5) Ihsahn, Arktis. (Candlelight Records)
I never know exactly what to expect from an Ihsahn record except that it’s a.) probably going to have terrible album artwork, b.) that I’m going to be left scratching my head for the first few spins trying to make sense of things, and finally c.) that I’m eventually going to be blown away by the offering. Arktis. is, in a way, the culmination of his past five albums. There’s so much that is familiar, but the record is still full of surprises – and to me, that’s the difference between experimentation and true artistry. It’s unnerving, it’s beautiful, and could’ve only come from one place.
4) Astronoid – Air (Blood Music)
It’s invigorating, exhilarating, and uplifting. I’ve played the hell out of this record, so it must be love. Not to mention, it’s a super easy listen because Air’s 50 minutes only feel like 20, so it’s easy to hit the repeat. Again. And again.
3) Deftones, Gore (Reprise Records)
Despite the hullabaloo about certain band members not being “interested,” this is the band’s most complete release this decade. They’re still bringing new ideas to the table (“Doomed User” has the raunchiest riff in band history), the grooves are as weird and catchy as ever, the samples and electronics are the best they’ve ever been, and in doing such they’ve struck the perfect balance of beauty and beast. This would be an AOTY contender just about any other year.
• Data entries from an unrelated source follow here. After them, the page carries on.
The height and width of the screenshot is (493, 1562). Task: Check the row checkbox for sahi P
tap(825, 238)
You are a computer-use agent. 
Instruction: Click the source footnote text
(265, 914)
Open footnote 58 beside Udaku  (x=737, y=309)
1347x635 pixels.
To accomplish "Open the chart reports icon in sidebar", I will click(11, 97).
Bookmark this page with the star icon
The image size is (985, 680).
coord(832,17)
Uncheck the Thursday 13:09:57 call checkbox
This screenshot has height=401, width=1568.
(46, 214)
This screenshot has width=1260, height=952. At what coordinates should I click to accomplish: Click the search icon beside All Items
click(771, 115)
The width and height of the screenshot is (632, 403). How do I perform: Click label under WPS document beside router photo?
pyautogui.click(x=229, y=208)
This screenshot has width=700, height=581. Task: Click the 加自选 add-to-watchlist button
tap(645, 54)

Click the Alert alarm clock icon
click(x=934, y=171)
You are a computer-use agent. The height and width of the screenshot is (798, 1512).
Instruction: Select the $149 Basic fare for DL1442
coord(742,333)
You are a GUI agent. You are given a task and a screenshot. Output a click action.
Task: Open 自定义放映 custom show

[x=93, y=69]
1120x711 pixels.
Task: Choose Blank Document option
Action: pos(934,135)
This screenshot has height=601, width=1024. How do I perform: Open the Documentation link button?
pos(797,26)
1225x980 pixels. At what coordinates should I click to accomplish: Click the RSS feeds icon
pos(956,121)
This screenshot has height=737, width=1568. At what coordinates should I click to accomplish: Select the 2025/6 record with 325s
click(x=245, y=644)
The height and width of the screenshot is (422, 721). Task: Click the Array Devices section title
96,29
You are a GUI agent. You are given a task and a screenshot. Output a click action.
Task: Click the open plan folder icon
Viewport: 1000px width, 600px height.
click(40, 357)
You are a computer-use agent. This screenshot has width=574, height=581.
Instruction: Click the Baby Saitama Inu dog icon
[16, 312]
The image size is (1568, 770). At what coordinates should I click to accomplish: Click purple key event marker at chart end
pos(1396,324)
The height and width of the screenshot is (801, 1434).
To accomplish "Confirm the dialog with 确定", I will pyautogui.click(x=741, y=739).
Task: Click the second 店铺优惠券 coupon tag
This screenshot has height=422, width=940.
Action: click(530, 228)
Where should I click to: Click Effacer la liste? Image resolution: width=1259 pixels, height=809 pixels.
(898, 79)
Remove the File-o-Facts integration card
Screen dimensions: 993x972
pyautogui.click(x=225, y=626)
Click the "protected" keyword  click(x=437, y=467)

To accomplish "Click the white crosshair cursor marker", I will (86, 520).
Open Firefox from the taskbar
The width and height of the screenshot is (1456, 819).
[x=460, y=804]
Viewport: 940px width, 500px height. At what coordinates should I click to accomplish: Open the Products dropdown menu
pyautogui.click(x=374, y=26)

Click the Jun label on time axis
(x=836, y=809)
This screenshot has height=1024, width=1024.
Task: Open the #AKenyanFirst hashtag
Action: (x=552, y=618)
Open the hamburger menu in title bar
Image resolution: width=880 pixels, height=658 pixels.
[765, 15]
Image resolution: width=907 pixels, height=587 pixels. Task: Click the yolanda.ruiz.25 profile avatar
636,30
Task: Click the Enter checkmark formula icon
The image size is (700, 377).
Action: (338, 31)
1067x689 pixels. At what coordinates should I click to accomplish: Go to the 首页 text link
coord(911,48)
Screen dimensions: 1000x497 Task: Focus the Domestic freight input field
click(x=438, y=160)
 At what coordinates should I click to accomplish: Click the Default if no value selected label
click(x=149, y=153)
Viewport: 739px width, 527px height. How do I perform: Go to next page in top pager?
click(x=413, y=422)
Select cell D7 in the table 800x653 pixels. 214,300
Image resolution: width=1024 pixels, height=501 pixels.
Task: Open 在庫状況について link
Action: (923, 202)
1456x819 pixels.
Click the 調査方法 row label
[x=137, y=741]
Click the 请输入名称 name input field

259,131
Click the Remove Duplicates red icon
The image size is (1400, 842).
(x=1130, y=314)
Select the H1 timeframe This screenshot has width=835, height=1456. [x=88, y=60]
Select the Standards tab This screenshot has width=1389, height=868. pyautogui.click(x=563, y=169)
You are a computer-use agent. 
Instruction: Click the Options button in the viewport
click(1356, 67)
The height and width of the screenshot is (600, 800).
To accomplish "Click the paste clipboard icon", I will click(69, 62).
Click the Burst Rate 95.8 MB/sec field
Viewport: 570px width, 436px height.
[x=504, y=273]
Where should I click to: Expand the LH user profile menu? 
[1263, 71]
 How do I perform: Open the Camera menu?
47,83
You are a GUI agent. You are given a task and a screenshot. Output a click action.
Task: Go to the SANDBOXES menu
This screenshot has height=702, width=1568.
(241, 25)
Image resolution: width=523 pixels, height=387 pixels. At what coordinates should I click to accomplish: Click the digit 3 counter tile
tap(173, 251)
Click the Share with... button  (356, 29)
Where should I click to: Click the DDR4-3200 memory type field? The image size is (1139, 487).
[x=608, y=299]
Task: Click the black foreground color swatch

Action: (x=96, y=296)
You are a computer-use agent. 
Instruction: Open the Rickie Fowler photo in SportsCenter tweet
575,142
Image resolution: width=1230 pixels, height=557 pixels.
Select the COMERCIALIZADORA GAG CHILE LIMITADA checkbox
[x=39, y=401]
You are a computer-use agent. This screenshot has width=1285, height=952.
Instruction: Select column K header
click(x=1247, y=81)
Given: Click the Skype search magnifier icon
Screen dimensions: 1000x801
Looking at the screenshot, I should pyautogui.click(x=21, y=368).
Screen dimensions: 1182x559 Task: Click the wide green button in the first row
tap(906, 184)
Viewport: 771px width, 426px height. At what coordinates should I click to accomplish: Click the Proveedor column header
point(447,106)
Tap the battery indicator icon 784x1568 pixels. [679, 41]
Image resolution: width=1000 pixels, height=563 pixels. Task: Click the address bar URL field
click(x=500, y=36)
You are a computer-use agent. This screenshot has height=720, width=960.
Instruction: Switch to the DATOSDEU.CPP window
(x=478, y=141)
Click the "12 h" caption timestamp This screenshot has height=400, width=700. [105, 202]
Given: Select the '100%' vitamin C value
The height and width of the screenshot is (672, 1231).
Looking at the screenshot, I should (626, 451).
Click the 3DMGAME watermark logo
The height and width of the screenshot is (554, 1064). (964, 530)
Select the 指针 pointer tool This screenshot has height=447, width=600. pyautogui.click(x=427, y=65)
2) Vektor, Terminal Redux (Earache)
Black Future and Outer Isolation both made me lose my mind. They changed the way I view thrash. Those records alone pretty much eliminate any need to listen to any of the big four ever again. Vektor makes those guys sound older than they do each time they put out a new record (ouch!). Somehow, some way, Terminal Redux has taken the band to some other dimension of thrash. This is faster, more technical, and more progressive than their previous efforts, as if that was even somehow possible. If that wasn’t enough, the improved production and melodic threads make this a classic.
1) Cobalt, Slow Forever
This was my most highly anticipated release since Erik Wunder announced work was being made on a new album, and that got ramped up even further when I heard about the addition of Charlie Fell. Simply put, it lives up to every ridiculous expectation I could’ve made. Fell exceeds the voracity and utter repulsivity of previous vocalist Phil McSorley, he’s a perfect fit. Wunder has an innate ability to write the rawest-sounding and aggressive songs without resorting to recording 30-second grind songs in a shitty basement somewhere. He understands dynamics and structure, and he knows how to tap into whatever sort of magic that is that makes this record sound like the unpredictability of a dog bite. It is nothing short of spectacular, in a vicious and primal sort of way, using the darkest and grimiest aspects of everything from country, punk, alternative metal, sludge, you name it, it’s in there. This is all-encompassing and disgustingly sinister headfuckery.